The answer must be only the lines below from the one holding "Viewport: 321px width, 210px" down to the one holding "Task: Enable the Testnet filter chip", ends included, printed exactly; please omit all pictures.

▶ _Working data_:
▬▬▬▬▬▬

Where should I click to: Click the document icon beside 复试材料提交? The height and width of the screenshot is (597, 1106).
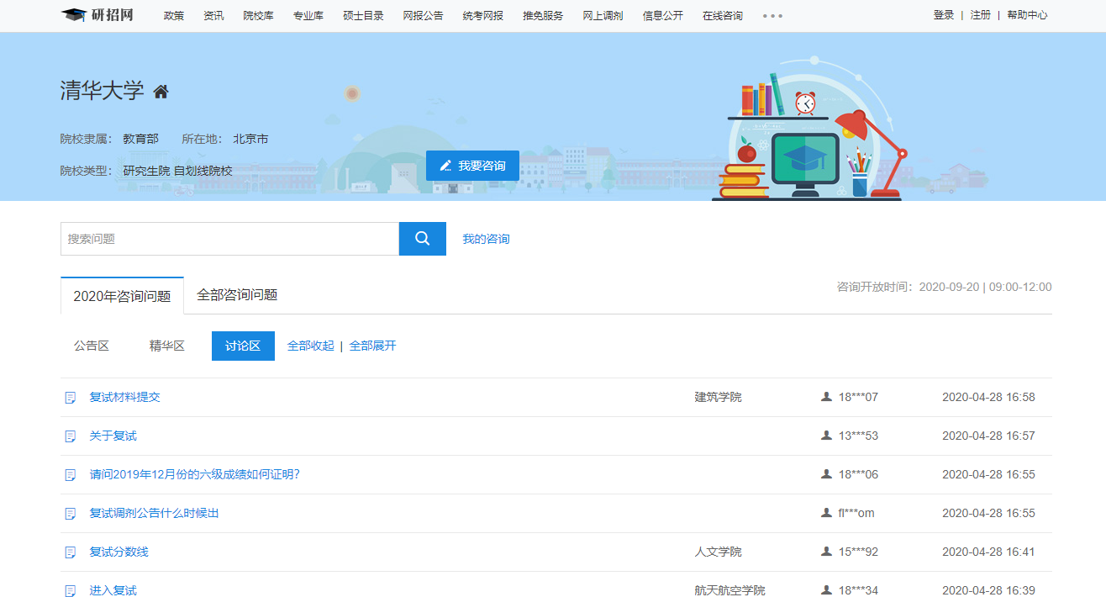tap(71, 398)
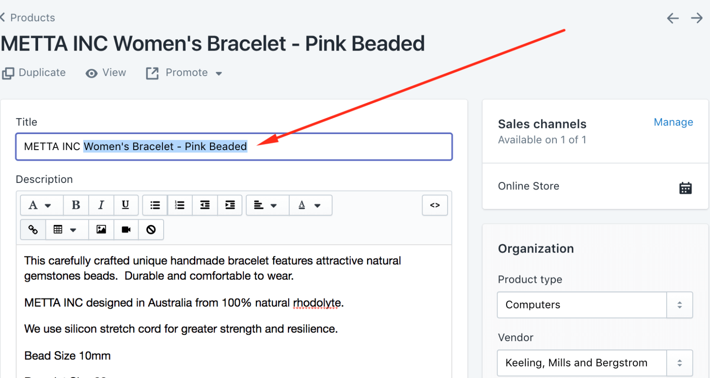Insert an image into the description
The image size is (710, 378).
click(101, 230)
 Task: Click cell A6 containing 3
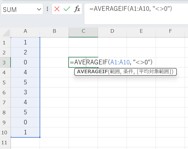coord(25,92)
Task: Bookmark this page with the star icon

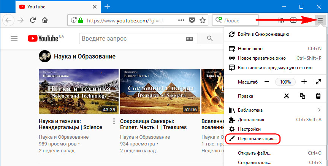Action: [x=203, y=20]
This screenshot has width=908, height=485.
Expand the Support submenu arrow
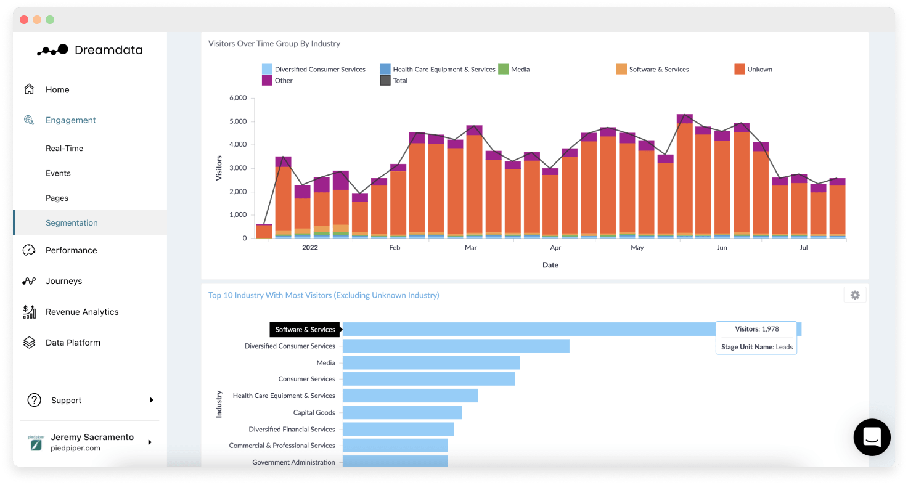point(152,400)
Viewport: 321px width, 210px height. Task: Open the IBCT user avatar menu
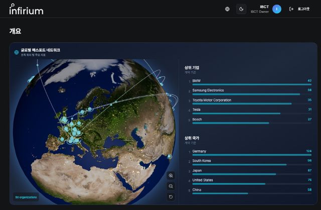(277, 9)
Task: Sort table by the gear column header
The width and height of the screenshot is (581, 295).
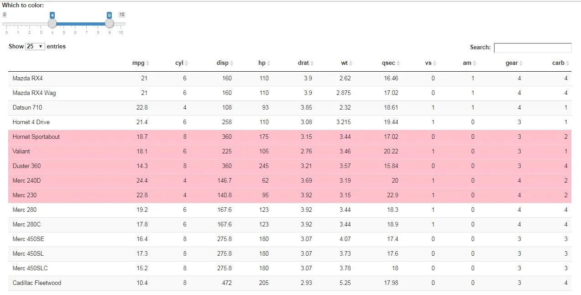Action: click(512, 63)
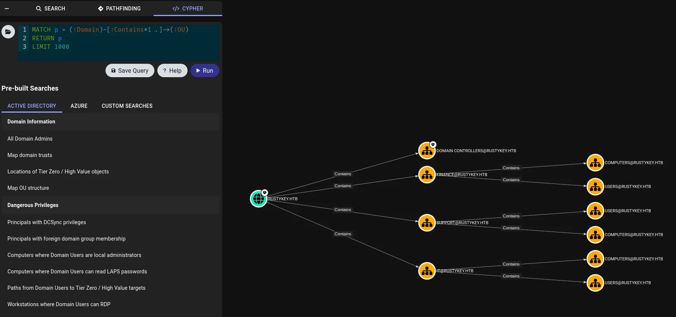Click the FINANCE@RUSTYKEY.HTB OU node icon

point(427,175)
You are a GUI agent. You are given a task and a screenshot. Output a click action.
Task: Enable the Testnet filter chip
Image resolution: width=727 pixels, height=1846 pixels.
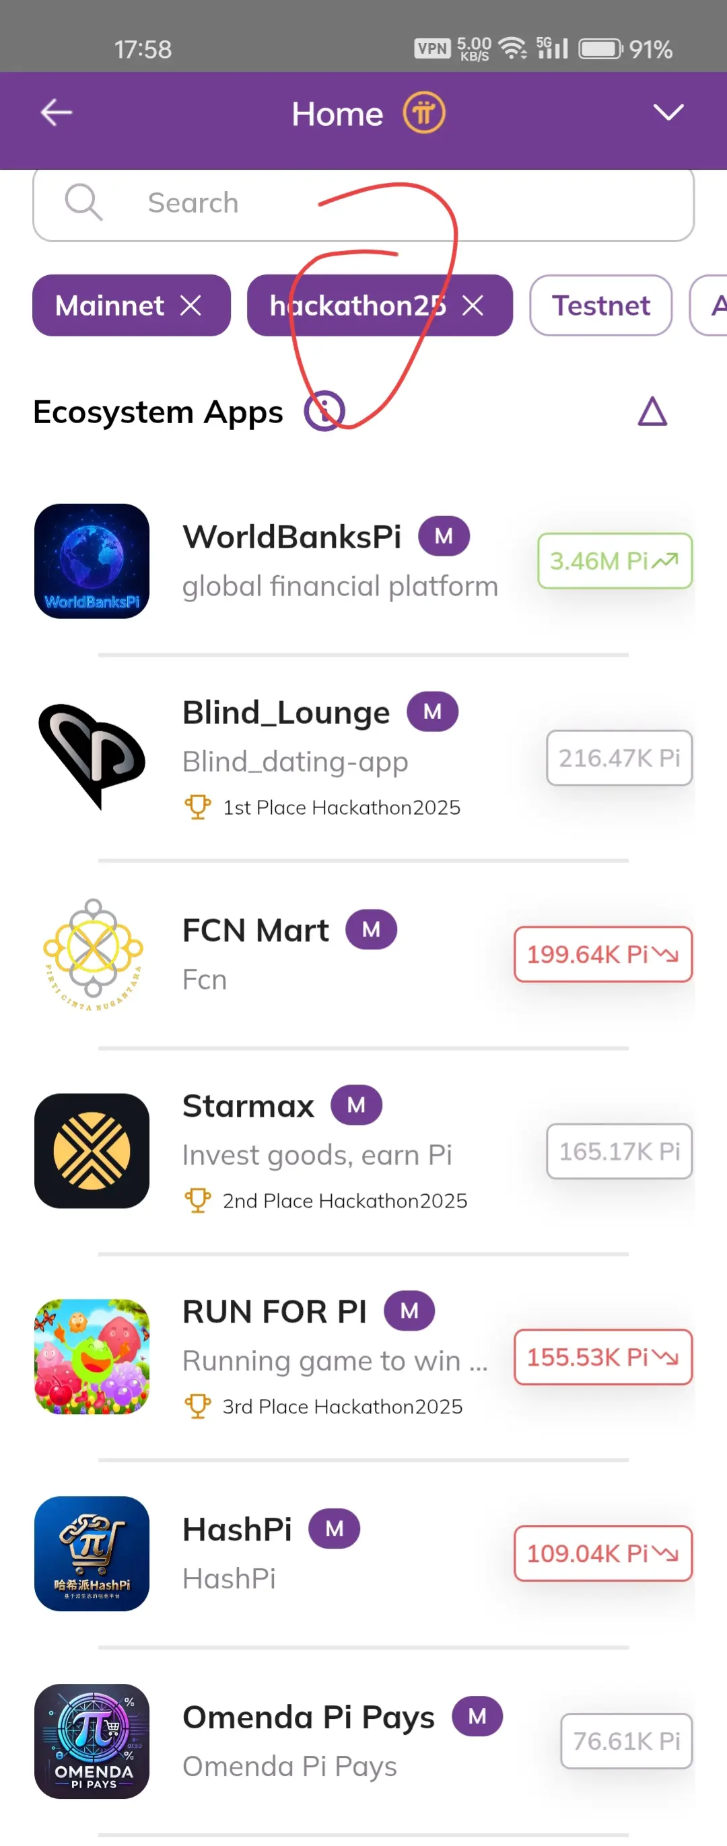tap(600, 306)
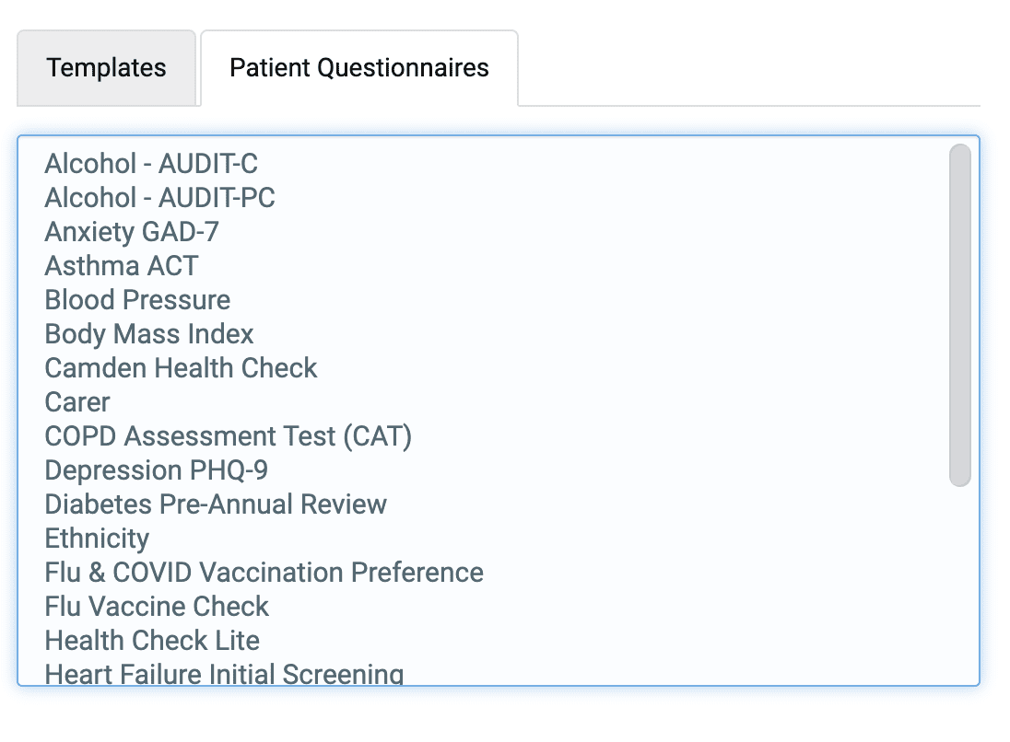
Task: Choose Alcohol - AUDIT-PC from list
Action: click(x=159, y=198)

▬▬▬▬▬▬

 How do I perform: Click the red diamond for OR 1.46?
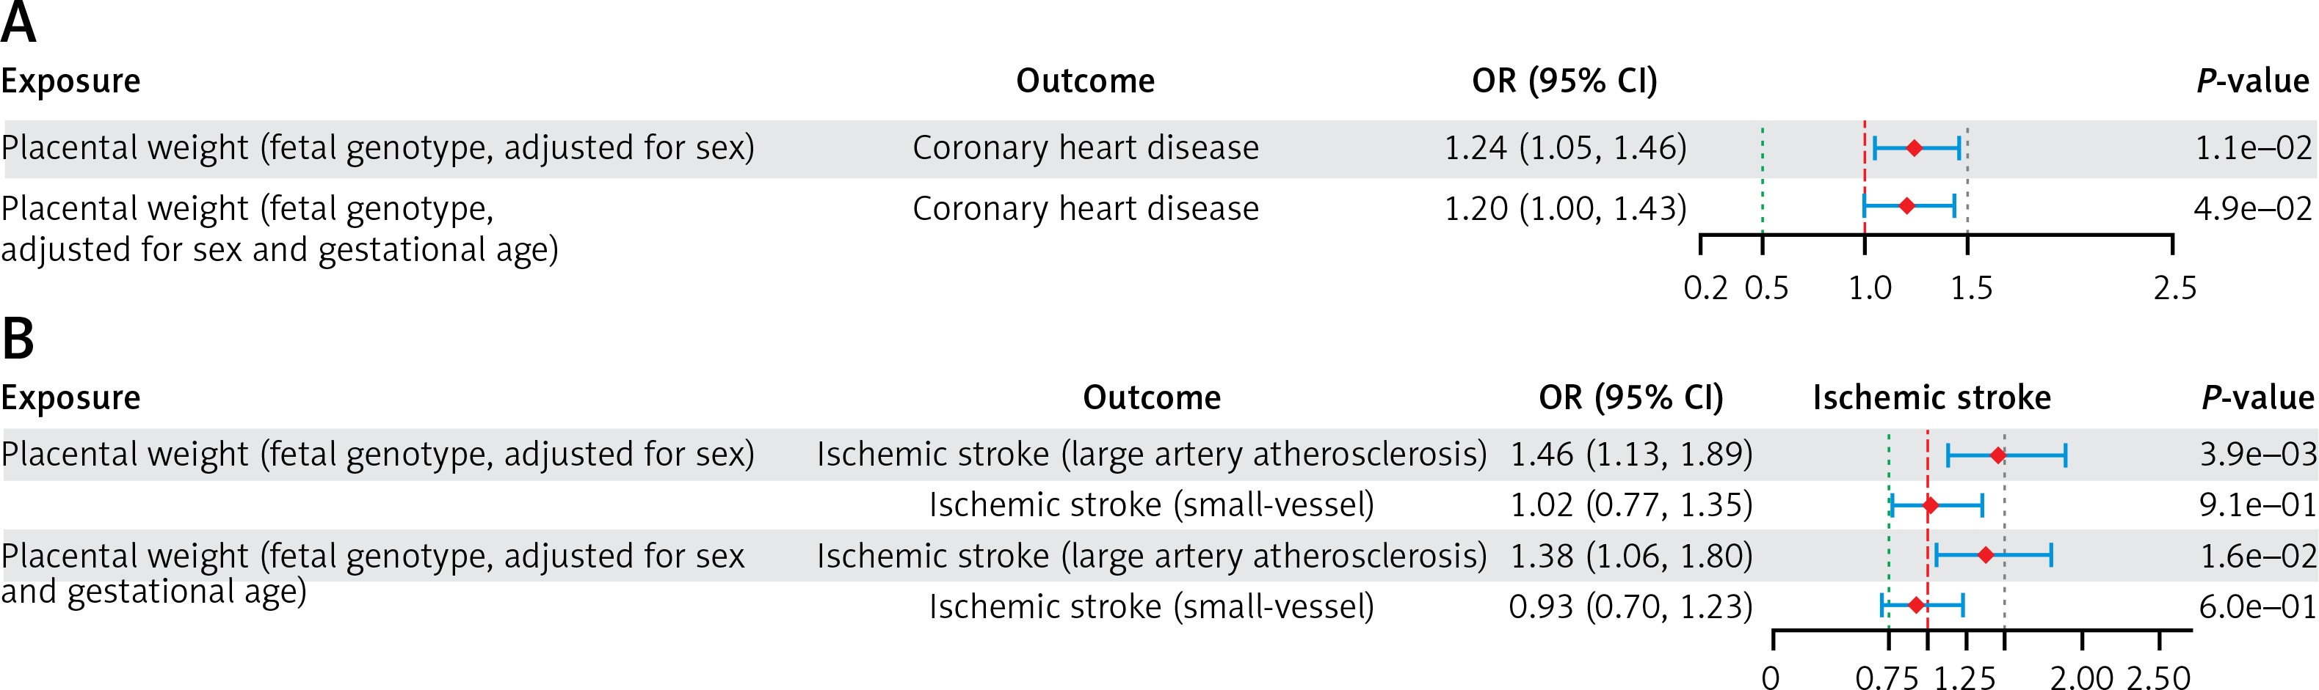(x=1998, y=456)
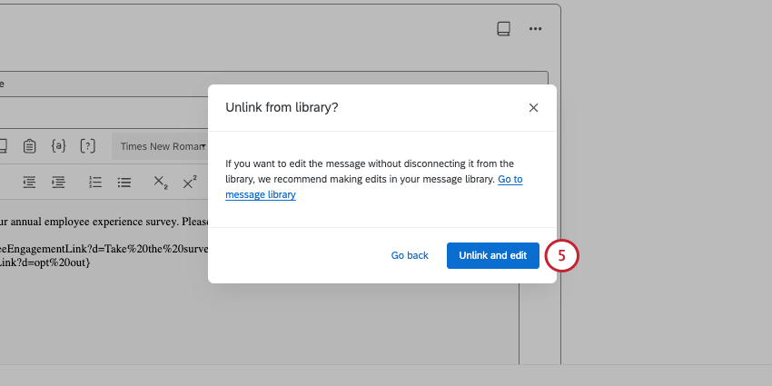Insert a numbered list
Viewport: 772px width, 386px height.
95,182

▬▬▬▬▬▬

▶ _Output for this task_:
Viewport: 321px width, 210px height. Task: Open the IBCT user avatar menu
(277, 9)
Task: Sort table by the gear column header
The width and height of the screenshot is (581, 295).
Action: click(512, 63)
Click the FINANCE@RUSTYKEY.HTB OU node icon

point(427,175)
You are a GUI agent. You are given a task and a screenshot. Output a click action.
Task: Enable the Testnet filter chip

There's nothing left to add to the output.